WHAT TO PRODUCE:
Render the part of the data that opens with the line containing "Tap the cellular signal bars icon" and closes with the line containing "will click(x=911, y=490)." as a JSON list of strings, one string per line, leaving out blank lines. Include both of those lines and nothing outside that span.

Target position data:

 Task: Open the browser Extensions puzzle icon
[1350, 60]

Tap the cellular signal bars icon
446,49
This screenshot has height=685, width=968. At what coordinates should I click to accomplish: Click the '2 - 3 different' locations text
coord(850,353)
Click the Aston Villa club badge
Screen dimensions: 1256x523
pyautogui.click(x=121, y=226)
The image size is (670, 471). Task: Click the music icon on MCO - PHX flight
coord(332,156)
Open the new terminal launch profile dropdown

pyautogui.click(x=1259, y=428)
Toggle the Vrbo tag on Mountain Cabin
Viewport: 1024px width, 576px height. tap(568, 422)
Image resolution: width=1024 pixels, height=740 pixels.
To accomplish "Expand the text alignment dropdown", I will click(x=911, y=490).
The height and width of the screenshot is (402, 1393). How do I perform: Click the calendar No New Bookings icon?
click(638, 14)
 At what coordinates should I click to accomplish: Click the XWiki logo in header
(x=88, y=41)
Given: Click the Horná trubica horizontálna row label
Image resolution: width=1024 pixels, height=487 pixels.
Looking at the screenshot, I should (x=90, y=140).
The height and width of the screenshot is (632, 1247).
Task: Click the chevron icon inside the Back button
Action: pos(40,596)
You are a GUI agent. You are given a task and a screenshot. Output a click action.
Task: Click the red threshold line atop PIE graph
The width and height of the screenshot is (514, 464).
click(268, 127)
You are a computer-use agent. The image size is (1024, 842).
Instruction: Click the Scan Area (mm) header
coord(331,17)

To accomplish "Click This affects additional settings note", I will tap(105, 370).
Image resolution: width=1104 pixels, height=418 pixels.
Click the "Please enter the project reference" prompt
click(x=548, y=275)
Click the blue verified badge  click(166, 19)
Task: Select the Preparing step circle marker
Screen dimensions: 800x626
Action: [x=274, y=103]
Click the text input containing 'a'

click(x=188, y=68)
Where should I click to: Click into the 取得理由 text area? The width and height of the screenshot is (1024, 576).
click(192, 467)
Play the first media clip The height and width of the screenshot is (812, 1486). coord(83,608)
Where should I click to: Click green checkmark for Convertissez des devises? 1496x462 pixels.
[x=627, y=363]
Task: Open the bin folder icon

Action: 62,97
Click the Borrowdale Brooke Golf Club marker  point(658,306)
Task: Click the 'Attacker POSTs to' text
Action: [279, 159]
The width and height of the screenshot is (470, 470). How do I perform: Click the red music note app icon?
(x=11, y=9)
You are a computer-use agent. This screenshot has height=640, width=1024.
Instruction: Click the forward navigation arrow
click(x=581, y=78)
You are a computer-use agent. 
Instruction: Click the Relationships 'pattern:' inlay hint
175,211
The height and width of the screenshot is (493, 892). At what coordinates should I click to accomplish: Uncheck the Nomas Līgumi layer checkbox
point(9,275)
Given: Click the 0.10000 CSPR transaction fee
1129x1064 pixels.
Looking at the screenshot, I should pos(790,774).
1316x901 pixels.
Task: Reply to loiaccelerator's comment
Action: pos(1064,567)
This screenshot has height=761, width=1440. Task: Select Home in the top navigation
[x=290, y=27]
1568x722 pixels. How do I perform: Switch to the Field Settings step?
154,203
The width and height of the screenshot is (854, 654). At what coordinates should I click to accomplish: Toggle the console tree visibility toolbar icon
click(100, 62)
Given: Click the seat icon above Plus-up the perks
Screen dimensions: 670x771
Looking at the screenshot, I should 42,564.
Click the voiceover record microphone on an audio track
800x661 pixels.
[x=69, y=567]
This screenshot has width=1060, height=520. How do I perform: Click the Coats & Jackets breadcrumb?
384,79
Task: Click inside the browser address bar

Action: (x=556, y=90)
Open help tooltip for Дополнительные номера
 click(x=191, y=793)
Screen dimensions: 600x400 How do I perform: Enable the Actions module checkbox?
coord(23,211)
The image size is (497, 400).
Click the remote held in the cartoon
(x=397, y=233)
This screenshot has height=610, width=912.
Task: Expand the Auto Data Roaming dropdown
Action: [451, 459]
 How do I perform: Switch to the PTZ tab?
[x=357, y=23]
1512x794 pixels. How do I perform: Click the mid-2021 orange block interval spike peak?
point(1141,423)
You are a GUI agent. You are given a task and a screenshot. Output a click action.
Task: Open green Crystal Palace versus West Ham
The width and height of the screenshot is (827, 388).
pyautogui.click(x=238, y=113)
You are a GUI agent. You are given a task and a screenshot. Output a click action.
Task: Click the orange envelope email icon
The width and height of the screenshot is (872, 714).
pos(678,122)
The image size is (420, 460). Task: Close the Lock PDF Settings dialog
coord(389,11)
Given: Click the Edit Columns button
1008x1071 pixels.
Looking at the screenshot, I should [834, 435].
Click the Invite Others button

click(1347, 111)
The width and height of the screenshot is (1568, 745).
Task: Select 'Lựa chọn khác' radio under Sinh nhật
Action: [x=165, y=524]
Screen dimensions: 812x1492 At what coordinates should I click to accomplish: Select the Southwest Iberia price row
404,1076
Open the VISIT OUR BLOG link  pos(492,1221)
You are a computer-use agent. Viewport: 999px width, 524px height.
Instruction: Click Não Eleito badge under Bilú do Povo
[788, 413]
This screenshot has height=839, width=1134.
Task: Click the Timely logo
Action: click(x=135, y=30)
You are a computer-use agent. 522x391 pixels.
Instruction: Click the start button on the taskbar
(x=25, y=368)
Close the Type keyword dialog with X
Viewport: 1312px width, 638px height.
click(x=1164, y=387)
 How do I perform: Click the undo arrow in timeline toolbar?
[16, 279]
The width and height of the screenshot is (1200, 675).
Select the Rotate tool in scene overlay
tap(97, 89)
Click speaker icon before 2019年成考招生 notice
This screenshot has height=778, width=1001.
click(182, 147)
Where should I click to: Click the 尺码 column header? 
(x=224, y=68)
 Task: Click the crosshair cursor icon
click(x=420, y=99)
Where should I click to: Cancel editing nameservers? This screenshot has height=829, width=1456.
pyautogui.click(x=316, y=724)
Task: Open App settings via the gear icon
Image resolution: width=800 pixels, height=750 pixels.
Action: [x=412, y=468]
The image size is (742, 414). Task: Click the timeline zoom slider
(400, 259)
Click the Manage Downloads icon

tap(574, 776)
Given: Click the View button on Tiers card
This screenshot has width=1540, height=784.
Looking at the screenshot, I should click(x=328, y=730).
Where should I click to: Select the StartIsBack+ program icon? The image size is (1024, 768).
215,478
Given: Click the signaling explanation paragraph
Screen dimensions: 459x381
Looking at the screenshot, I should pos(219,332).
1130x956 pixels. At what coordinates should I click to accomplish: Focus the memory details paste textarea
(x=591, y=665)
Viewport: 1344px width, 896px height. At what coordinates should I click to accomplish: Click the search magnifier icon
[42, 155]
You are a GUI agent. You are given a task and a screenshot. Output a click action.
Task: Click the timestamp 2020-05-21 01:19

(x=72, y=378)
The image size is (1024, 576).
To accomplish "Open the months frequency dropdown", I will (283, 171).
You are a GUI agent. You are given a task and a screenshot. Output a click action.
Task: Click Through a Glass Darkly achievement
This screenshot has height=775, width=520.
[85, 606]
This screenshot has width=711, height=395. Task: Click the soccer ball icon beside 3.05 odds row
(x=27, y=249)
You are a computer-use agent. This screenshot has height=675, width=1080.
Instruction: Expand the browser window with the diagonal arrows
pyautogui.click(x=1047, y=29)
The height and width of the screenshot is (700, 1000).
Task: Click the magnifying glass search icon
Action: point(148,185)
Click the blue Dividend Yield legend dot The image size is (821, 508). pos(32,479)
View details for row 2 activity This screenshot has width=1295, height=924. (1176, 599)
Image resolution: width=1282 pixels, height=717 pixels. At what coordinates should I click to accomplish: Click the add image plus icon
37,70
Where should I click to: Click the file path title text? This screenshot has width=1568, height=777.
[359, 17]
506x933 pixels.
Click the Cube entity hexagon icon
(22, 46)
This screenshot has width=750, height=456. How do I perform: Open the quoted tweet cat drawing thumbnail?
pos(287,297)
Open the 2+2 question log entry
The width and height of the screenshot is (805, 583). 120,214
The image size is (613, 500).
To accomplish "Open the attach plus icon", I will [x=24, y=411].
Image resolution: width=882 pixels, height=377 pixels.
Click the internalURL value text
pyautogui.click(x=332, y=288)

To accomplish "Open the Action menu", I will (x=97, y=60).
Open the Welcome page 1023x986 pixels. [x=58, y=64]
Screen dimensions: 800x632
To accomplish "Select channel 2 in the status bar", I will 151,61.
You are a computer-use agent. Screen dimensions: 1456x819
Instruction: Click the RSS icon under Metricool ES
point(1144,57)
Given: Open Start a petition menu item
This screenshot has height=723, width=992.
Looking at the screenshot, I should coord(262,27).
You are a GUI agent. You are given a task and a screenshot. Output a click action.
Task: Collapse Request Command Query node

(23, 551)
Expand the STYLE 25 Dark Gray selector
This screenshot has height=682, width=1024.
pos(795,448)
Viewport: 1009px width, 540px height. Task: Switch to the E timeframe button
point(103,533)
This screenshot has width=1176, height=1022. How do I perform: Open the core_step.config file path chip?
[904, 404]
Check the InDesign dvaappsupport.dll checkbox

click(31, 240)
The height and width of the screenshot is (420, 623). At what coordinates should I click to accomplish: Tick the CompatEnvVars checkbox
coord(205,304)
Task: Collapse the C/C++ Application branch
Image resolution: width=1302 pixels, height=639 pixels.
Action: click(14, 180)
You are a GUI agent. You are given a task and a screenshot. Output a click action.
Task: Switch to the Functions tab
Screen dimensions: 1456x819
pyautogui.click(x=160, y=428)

RESPONSE:
[
  "Tap the cellular signal bars icon",
  "446,49",
  "This screenshot has height=685, width=968. At what coordinates should I click to accomplish: Click the '2 - 3 different' locations text",
  "coord(850,353)",
  "Click the Aston Villa club badge",
  "Screen dimensions: 1256x523",
  "pyautogui.click(x=121, y=226)",
  "The image size is (670, 471). Task: Click the music icon on MCO - PHX flight",
  "coord(332,156)",
  "Open the new terminal launch profile dropdown",
  "pyautogui.click(x=1259, y=428)",
  "Toggle the Vrbo tag on Mountain Cabin",
  "Viewport: 1024px width, 576px height. tap(568, 422)",
  "Image resolution: width=1024 pixels, height=740 pixels.",
  "To accomplish \"Expand the text alignment dropdown\", I will click(x=911, y=490)."
]